Efficient String Lookup?

Sun Oct 17 06:11:11 EDT 2004

Chris S. wrote:
> Spoke too soon.

As did I.  :)

> However, I noticed rex still doesn't return multiple matches. For 
> instance, matching 'abc' to the given the patterns '#bc', 'a#c', and 
> 'ab#', your code only returns a match to the first pattern '#bc'. Is 
> this standard behavior or is it possible to change this?

This is standard behavior.  You can't change it.  The
only easy solution along these lines is to have a triangular
table of

   (pat1)|(pat2)| .... |(patN)
   (pat2)| .... |(patN)
   ...
   (patN)

and if group i matched at a point x then do another
search using the (i+1)th entry in that table at that
point.  Repeat until no more matches at x.

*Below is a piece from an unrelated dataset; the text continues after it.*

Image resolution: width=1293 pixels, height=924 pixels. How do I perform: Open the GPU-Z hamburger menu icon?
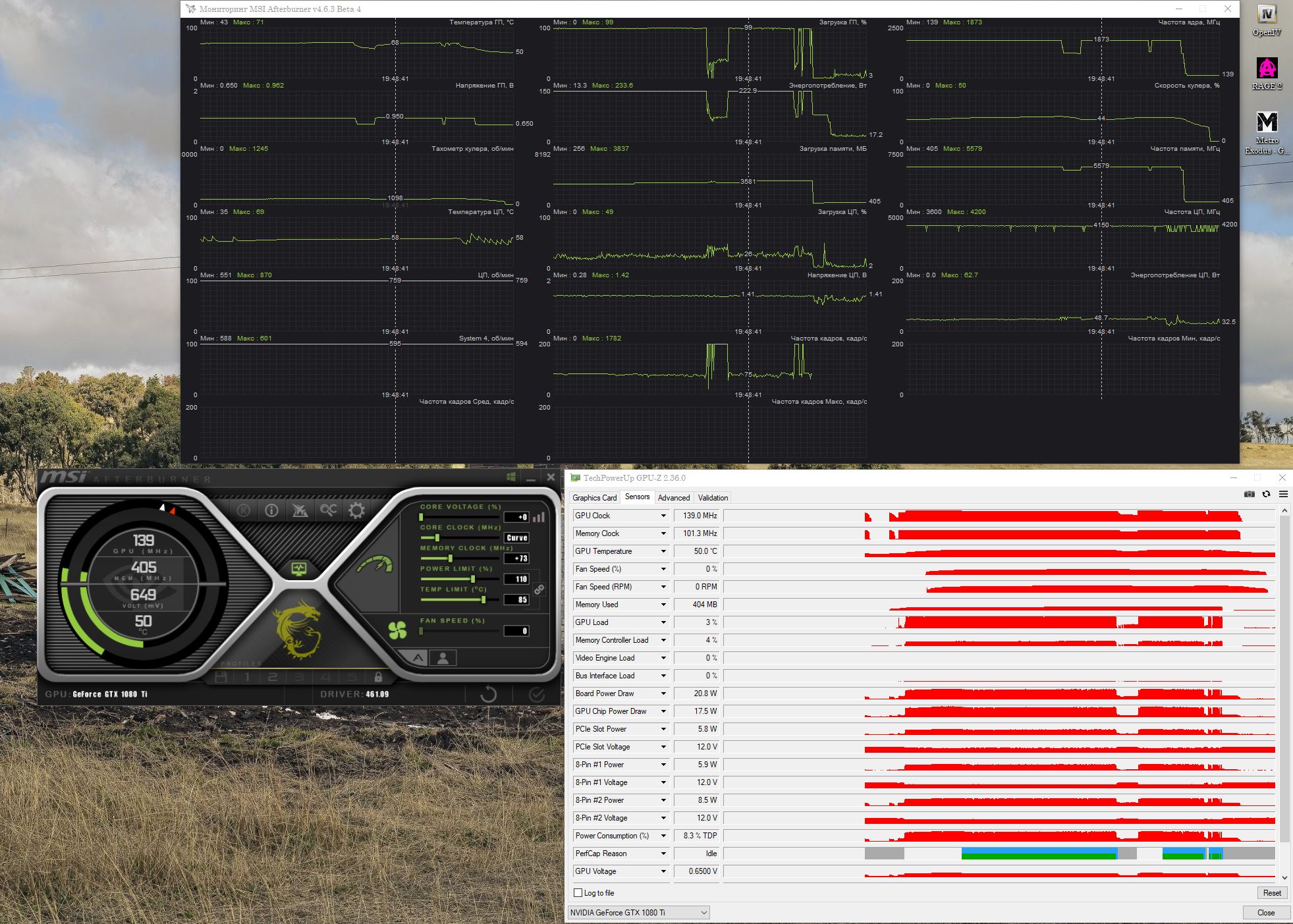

I don't know of any off-the-shelf solution for Python
for what you want to do, other than the usual "try
each pattern individually."  You'll need to make some
sort of state table (or trie in your case) and do it
that way.

You *can* use Perl's regexps for this sort of thing.  That
regexp language allowed embedded Perl code, so this will
get you an answer

% perl -ne 'while (/((.bc)(?{print "Match 1 at ", length($`), 
"\n"})^)|((a.c)(?{print "Match 2 at ", length($`), "\n"})^)|./g){}'
This is abc acbcb
Match 1 at 8
Match 2 at 8
Match 1 at 13

Breaking the pattern down I'm using "while (/ ... /g) {}" to
match everything in the input string ($_), which comes from
each line of stdin (because of the '-n' command-line flag).

The pattern is

  ((.bc)(?{print "Match 1 at ", length($`), "\n"})^)
|((a.c)(?{print "Match 2 at ", length($`), "\n"})^)
|.

That is, match ".bc" then execute the corresponding piece
of embedded Perl code.  This prints "Match 1 at " followed
by the length of the text before the current match, which
corresponds to the position of the match.

(If you only need that there is a match, you don't need
then.  Using $` in perl gives a performance hit.)

After it executes, the subgroup matches (embedded executable
code always passes, and it consumes no characters).  But
then it gets to the '^' test which fails because this is
never at the beginning of the string.

So the regexp engine tries the next option, which is the
"Match 2 at .." test and print.  After the print (if
indeed there is a match 2) it also fails.

This takes the engine to the last option which is the "."
character.  And that always passes.

Hence this pattern always consumes one and only one character.
I could put it inside a (...)* to match all characters,
but decided instead to use the while(/.../g){} to do the looping.
Why?  Old practices and not well-determined reason.

(The while loop works because of the 'g' flag on the pattern.)

You talk about needing to eek all the performance you can
out of the system.  Have you tried the brute force approach
of just doing N regexp tests?

If you need the performance, it's rather easy to convert
a simple trie into C code, save the result on the fly
to a file, compile that into a Python shared library, and
import that library, to get a function that does the
tests given a string.  Remember to give a new name to
each shared library as otherwise the importing gets confused.

				Andrew
				dalke at dalkescientific.com